*DOCUMENT SEGMENT*.
··········

There are currently 3 versions of this format:
-
The format emitted by doclava, and used for Android's signature files up through Android P. Note that this isn't actually a single format; it evolved over time, so older signature files vary a bit (many of these changes were due to bugs getting fixed, such as type parameters missing from classes and methods until they start appearing), and some were deliberate changes, such as dropping the "final" modifier in front of every member if the containing class is final.
-
The "new" format, which is described below, and is used in Android Q. This format adds new information, such as annotations, parameter names and default values, as well as cleans up a number of things (such as dropping java.lang. prefixes on types, etc)
-
This is format v2, but with all nullness annotations replaced by a Kotlin-syntax, e.g. "?" for nullable types, "!" for unknown/platform types, and no suffix for non-nullable types. The initial plan was to include this in format v2, but it was deferred since type-use annotations introduces some complexities in the implementation.
Motivation
Why did we change from the historical doclava signature format (v1) to a new format?

··········

*EXERCISE REQUIREMENTS*.
a. List each kind of new information that the passage on signature file formats says the "new" format adds.
b. According to the passage on signature file formats, which Android release uses the "new" format?

[Saved data entries]
··········

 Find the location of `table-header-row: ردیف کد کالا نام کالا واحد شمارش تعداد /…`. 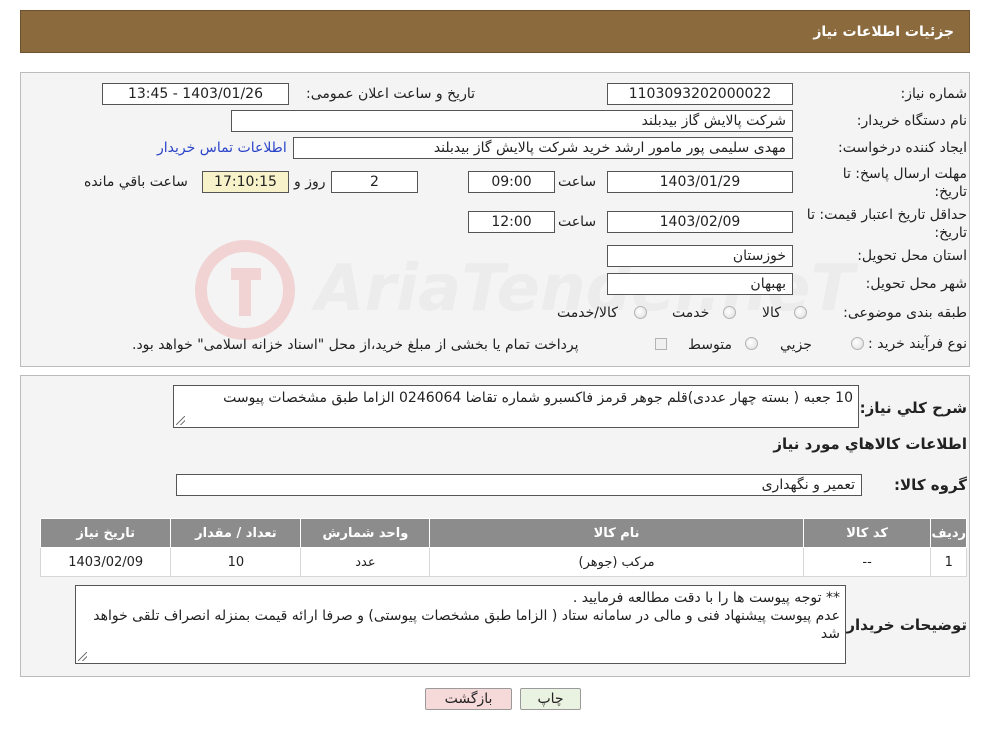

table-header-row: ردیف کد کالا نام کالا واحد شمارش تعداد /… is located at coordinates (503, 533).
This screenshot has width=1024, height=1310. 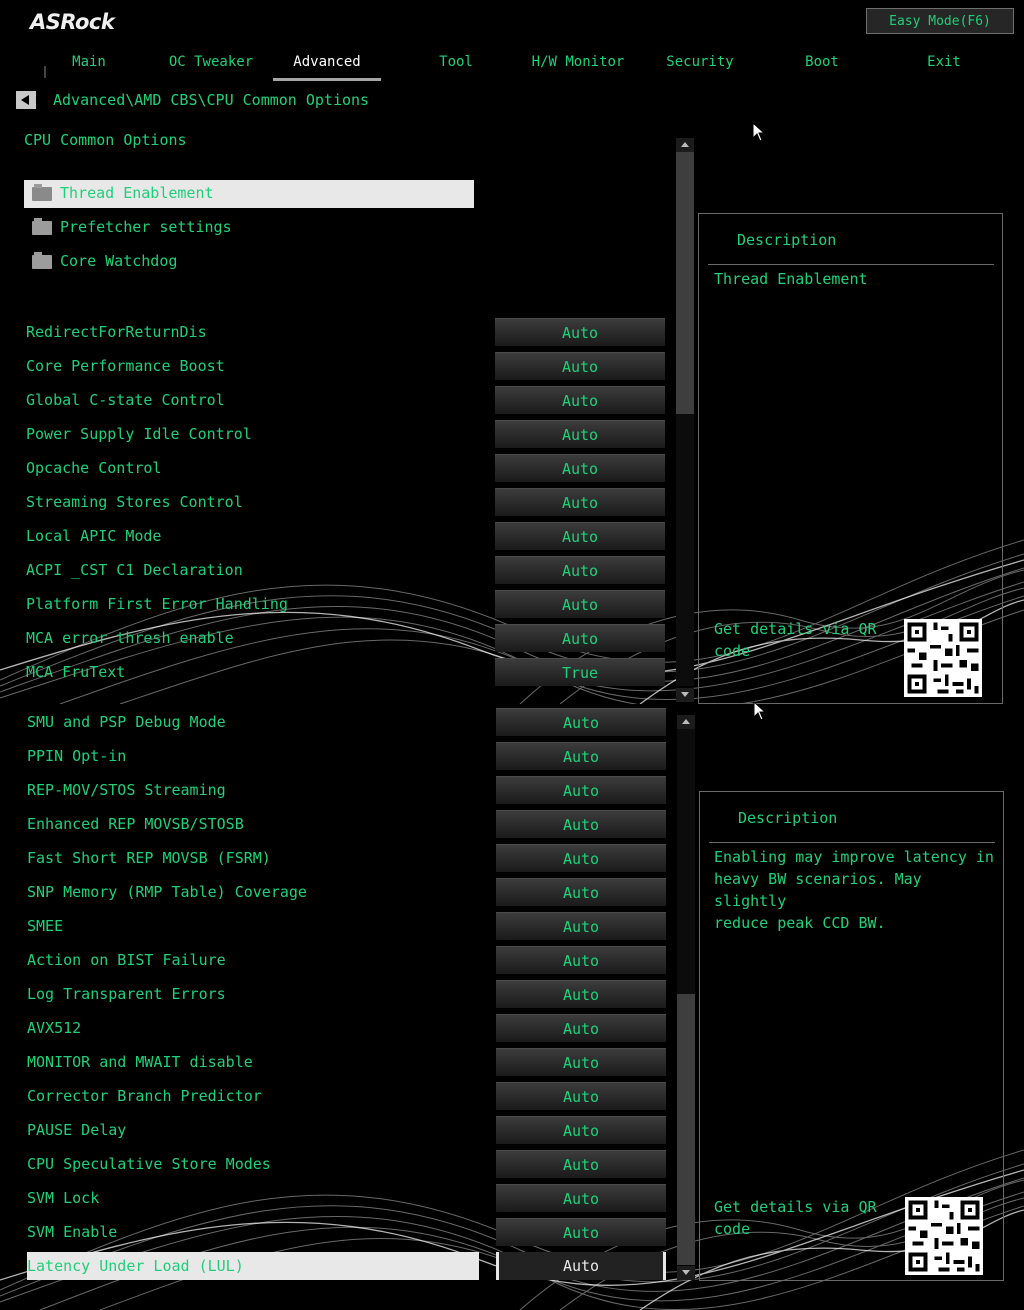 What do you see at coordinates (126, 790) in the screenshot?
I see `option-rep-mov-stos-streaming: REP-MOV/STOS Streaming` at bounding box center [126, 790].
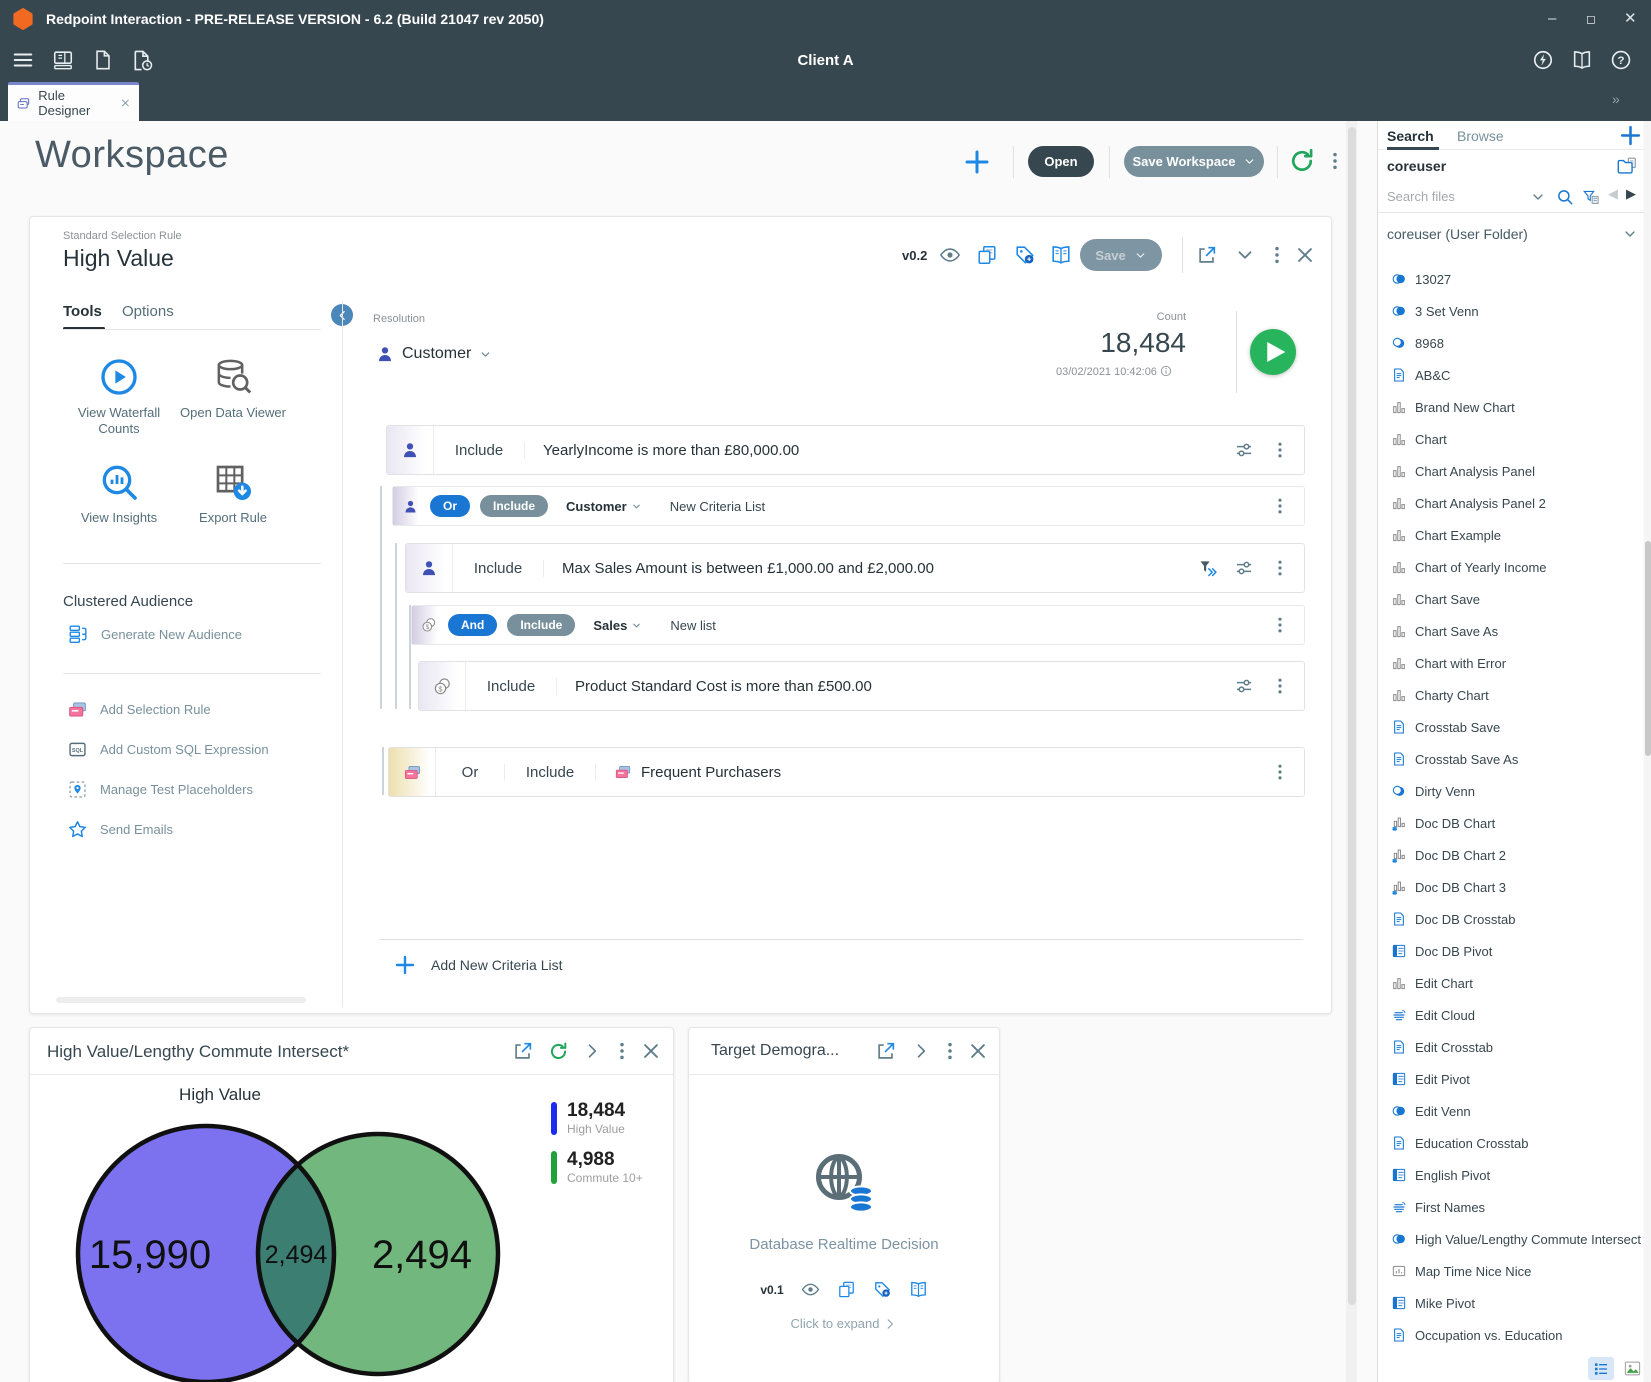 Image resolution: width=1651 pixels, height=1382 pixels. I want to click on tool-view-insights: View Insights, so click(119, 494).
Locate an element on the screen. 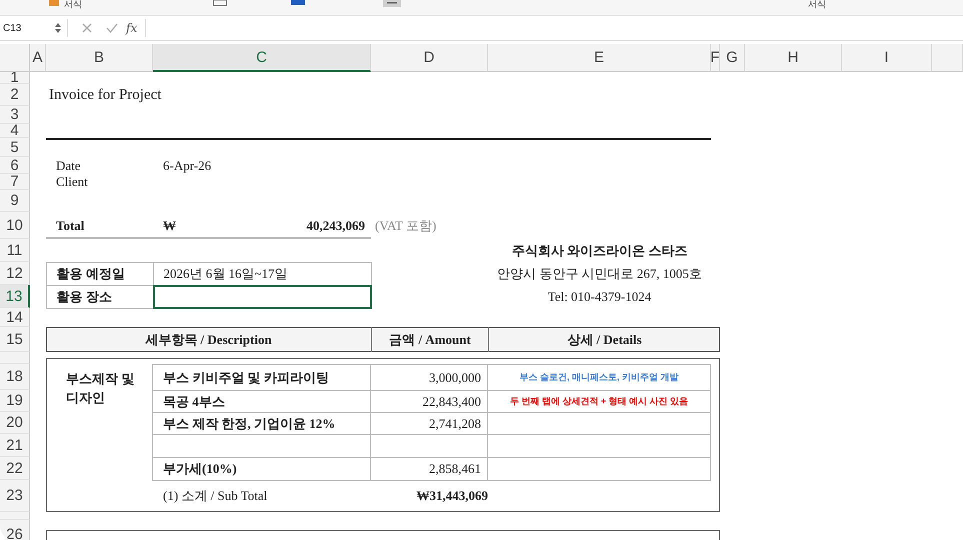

··········

*SOLUTION SET*.
a.
- Annotations
- Parameter names
- Default values

b. Android Q